What the exercise asks:
Go over the entries below line by line, copying each one that contains the word "agent".

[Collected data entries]
★ ★ ★ ★ ★ ★ ★

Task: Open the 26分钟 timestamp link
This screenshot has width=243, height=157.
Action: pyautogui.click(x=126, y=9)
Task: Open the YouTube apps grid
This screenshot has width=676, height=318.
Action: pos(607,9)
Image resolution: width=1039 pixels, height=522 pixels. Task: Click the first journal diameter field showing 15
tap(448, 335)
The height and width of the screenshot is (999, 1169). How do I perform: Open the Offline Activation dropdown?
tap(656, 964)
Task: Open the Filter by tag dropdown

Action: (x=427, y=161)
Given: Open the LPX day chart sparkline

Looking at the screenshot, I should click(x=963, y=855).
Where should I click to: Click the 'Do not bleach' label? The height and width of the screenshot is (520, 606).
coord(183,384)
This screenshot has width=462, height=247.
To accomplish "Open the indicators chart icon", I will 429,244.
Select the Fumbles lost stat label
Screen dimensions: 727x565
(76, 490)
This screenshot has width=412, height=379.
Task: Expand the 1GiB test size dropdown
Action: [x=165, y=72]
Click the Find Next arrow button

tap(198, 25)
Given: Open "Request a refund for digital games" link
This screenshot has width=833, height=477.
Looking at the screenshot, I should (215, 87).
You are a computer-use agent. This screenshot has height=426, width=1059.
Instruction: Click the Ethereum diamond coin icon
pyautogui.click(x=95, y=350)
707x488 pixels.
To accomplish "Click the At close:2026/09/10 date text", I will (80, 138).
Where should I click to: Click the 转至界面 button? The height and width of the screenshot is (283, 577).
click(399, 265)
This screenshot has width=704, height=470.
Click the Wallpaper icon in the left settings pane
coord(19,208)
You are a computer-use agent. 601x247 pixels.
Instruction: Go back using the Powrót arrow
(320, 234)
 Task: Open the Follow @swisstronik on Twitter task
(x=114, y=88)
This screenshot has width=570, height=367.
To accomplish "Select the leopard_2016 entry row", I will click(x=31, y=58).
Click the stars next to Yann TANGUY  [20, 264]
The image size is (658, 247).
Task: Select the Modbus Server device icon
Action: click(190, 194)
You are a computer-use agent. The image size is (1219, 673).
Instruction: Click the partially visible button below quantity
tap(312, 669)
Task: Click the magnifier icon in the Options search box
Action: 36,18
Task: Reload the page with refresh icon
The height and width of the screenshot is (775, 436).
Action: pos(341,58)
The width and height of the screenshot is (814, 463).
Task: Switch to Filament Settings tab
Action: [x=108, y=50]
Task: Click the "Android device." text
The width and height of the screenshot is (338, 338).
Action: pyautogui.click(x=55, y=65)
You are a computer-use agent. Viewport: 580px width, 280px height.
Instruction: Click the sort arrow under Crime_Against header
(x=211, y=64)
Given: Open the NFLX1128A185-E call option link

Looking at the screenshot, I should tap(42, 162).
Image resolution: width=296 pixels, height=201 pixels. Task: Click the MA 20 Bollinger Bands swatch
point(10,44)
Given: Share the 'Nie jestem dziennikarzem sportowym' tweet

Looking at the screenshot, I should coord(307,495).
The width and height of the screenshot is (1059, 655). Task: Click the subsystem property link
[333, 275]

★ ★ ★ ★ ★ ★ ★

Output of the exercise:
You are a computer-use agent. This screenshot has height=426, width=1059.
You are a computer-use agent. 601x247 pixels.
You are a computer-use agent. The image size is (1219, 673).
You are a computer-use agent. Viewport: 580px width, 280px height.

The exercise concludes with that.